Yogur comido, problema resuelto. En las escenas finales los niños aparecían convertidos en eximios exponentes del deporte respectivo, muy felices, muy seguros de sí mismos, y completamente sanos, llenos de energía de tanto comer yogur Soprole. La cancioncita era muy pegajosa, y su letra muy pero muy positiva, transmitía optimismo (lo podemos lograr) e incentivaba a esforzarse para superar las pruebas de la vida, «con la ayuda de esas pequeñas grandes cosas que nos llevan a triunfar».

Y aunque ya entonces encontraba muy rara la frase «todos los días, la vida es algo nueva» (claro, era para hacer la rima con «pruebas», pero pudo haber una mejor opción), la cancioncita, esas imágenes, en realidad el spot entero, me emocionaban de verdad, por más que intentara aplicar feroz autocensura, «¡cómo te va a gustar, Cristina, si es solo para que la gente compre!».

Pero me gustaba. Me identificaba con esos niños perseverando hasta conseguir lo que querían, estaba de acuerdo con inculcarles a los niños la constancia, el valor del esfuerzo, de no darse por vencidos a la primera dificultad; dar lo mejor de sí siempre… Se parecía tanto a lo que nos enseñaban en los pioneros, a lo que nos decían que había que hacer para ser un buen pionero: esforzarse, no rendirse, perseverar, estudiar mucho; en pocas palabras, ser (intentar al menos) personas ejemplares, intachables.

Y sí, puedo decir –sin ninguna base científica, estadística mi demográfica– que había proporcionalmente más «buenas personas» entre el común de la gente que en este país ¿mío? Al menos nadie tenía que sacarle los ojos al vecino para subsistir. Habrá sido por adoctrinamiento, adiestramiento si se quiere, pero después de tantos años se les metió bien adentro a los ya inexistentes soviéticos la solidaridad, la capacidad para compartir, desprenderse, invitar, regalar, ayudar; en suma, para convivir de la mejor forma posible con quienes les tocara convivir. Y eso era real, se sentía.

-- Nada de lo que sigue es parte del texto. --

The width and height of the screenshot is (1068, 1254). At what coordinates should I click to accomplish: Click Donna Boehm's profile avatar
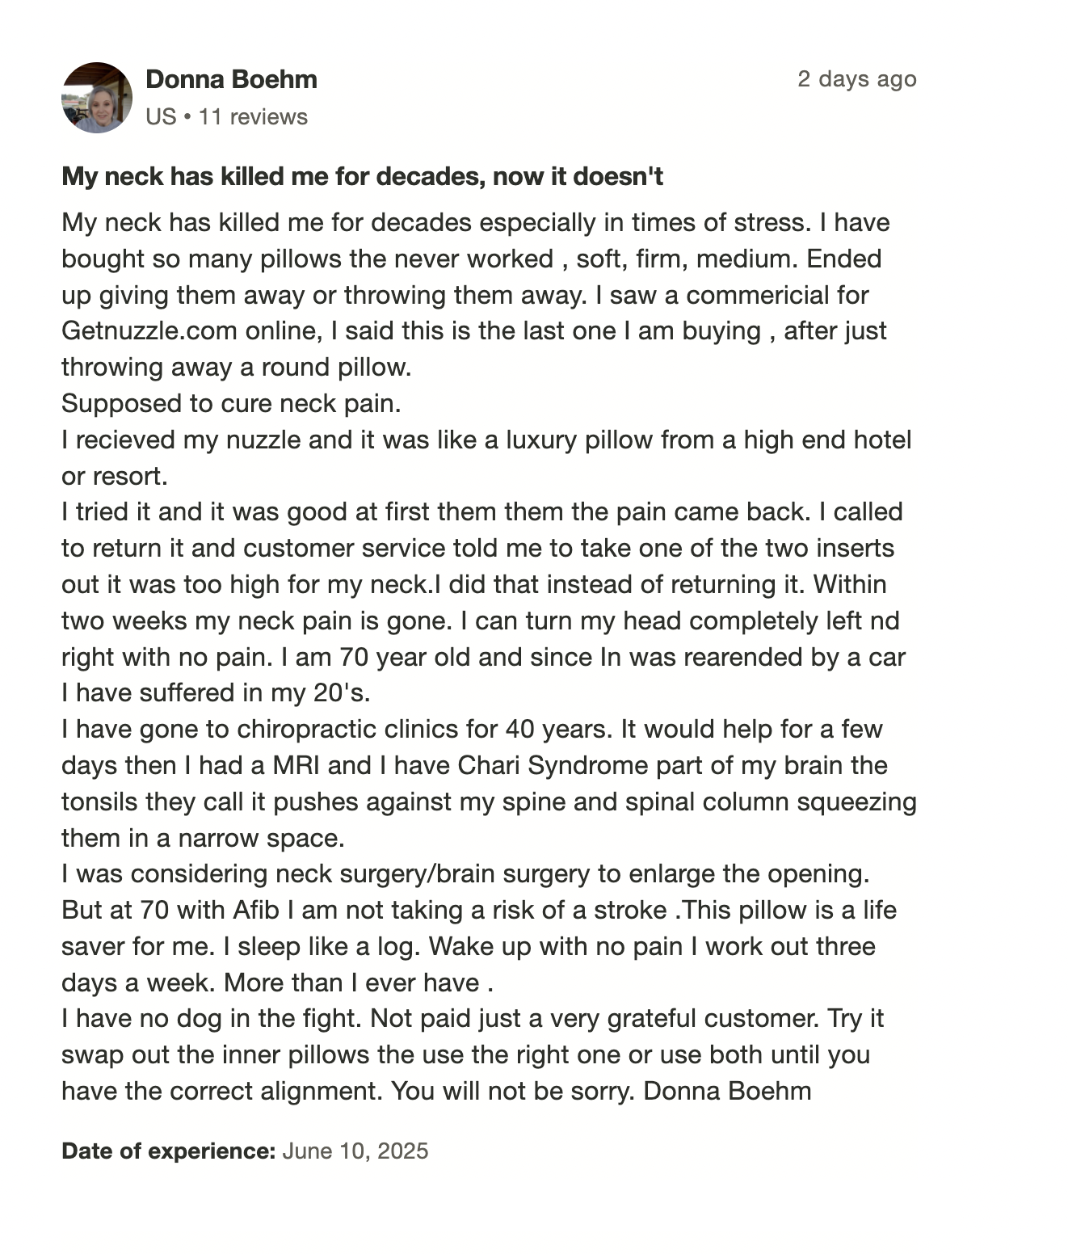coord(97,98)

¿Habrá sido porque de verdad creían que el tal comunismo llegaría? La sociedad ideal, sin problemas ni carencias de ningún tipo, construida por todos. Un poderoso «nosotros» cumpliendo esa tremenda tarea. Un poderoso Estado diciendo «lo podemos lograr», haciéndote parte de esa gesta, proclamando –decretando, se dice ahora– un futuro que sí o sí llegaría como recompensa por todos los esfuerzos realizados.

Tal vez por eso caló tanto en mí el anuncio del yogur Soprole.